The volume is dedicated to Sir Christopher Hatton; and he tells his reader, in an epistle subscribed the most assured friend to all that love or learne musicke, William Byrd,—"heere is offered unto thy courteous acceptation, musicke of sundrie sorts, and to content divers humors. If thou bee disposed to pray, heere are psalmes. If to bee merrie, heere are sonets. If to lament for thy sins, heere are songs of sadnesse and pietie. If thou delight in musicke of great cõpasse, heere are divers songs, which beeing originally made for instruments to expresse the harmony, and one voyce to pronounce the dittie, are now framed in all parts for voyces to sing the same. If thou desire songs of smal compasse and fit for the reach of most voyces, heere are most in number of that sort."
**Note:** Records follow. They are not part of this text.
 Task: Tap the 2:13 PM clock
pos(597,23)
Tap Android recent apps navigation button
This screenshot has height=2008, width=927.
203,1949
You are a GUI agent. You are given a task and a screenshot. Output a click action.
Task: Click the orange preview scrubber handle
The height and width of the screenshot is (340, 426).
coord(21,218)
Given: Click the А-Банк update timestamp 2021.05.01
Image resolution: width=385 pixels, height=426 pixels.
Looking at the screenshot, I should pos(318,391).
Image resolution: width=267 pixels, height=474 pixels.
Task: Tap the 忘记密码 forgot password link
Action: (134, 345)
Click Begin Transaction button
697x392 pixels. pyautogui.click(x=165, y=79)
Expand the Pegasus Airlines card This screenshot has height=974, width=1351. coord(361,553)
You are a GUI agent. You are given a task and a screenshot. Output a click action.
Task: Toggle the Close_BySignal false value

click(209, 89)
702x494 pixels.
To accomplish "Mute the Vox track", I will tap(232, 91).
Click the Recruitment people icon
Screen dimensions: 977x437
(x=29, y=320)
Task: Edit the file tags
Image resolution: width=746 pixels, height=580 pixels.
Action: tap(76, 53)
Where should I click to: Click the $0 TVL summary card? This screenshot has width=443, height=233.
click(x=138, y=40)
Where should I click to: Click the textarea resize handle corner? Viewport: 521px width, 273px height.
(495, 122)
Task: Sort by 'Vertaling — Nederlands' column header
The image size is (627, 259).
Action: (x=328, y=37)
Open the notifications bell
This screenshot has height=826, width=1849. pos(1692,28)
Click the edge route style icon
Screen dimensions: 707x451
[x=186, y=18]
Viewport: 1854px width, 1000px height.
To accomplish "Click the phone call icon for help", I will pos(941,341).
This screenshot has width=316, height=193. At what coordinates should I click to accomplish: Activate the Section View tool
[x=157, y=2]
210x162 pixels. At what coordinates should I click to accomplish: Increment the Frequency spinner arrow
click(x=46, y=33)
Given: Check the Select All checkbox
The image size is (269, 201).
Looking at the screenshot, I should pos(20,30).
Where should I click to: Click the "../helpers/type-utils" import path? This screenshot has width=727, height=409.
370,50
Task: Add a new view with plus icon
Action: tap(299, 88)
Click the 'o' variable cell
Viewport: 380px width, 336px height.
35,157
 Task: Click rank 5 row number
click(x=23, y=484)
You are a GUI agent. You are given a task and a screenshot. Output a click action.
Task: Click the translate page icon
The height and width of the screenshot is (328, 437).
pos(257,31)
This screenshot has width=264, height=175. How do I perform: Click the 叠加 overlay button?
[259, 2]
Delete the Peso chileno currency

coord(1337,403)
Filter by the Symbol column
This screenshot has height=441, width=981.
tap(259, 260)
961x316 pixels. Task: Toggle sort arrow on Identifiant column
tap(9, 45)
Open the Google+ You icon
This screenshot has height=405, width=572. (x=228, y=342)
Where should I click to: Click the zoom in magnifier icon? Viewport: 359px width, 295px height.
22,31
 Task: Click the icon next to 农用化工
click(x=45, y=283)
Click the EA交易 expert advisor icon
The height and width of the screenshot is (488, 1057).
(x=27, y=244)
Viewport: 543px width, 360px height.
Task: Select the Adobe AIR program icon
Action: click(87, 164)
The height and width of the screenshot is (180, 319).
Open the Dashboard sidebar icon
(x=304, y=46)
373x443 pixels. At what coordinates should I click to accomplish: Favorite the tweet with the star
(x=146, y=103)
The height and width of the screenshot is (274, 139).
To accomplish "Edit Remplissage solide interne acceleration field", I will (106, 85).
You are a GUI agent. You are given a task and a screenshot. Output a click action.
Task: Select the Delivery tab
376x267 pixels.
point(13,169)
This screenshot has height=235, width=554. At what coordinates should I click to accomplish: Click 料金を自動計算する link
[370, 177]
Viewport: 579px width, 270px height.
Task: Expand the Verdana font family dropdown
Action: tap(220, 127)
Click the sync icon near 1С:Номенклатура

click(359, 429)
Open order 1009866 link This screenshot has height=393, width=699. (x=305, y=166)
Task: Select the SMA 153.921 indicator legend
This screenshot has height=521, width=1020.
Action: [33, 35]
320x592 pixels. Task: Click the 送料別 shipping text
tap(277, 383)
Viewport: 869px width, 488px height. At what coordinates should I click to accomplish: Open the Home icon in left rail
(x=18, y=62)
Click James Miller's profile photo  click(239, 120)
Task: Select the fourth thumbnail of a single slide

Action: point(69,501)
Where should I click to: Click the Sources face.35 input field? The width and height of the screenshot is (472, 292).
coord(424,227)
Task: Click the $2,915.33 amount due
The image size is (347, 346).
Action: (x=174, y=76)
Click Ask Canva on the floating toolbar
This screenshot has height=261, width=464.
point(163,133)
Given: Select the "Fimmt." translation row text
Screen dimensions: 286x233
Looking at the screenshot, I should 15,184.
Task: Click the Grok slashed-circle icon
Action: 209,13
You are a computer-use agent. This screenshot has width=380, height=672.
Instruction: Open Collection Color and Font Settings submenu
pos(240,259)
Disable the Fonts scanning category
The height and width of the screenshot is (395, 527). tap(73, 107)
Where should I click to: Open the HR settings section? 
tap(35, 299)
Next to Byrd, whose publications of this kind are numerous, we may mention Thomas Morley, no less remarkable for his skill in music, and for his fertility in the production of madrigals, ballets, and canzonets. How fashionable and universal had become the practice of singing these compositions at every party of amusement, may be drawn from one of the elementary works of this writer:—"Being at a banquet," he relates, "supper being ended, and music books brought to table, the mistress of the house, according to custom, presented me with a part, earnestly intreating me to sing; when, after many excuses, I protested unfeignedly that I could not, every
one began to wonder, yea, some whispered to others demanding how I was brought up."[732:A]
Of the various collections of lyric poetry adapted to music and published by Morley, who died about the period of the accession of James the First, we shall notice two; one as indicatory of the manners of the age, and the other of the estimation in which the science was held by our composer, who seems, on this occasion, to have partaken the enthusiasm of Shakspeare; for in a dedication, "To the Worshipfull Sir Gervis Clifton, Knight," prefixed to "Madrigals to five voyces. Selected out of the best approved Italian Authors. By Thomas Morley, Gentleman of hir Maiesties Royall Chappell, 1598," he tells his worthy patron, "I ever held this sentence of the poet, as a canon of my creede; That whom God loveth not, they love not Musique. For as the Art of Musique is one of the most Heavenly gifts, so the very love of Musique (without art) is one of the best engrafted testimonies of Heavens love towards us."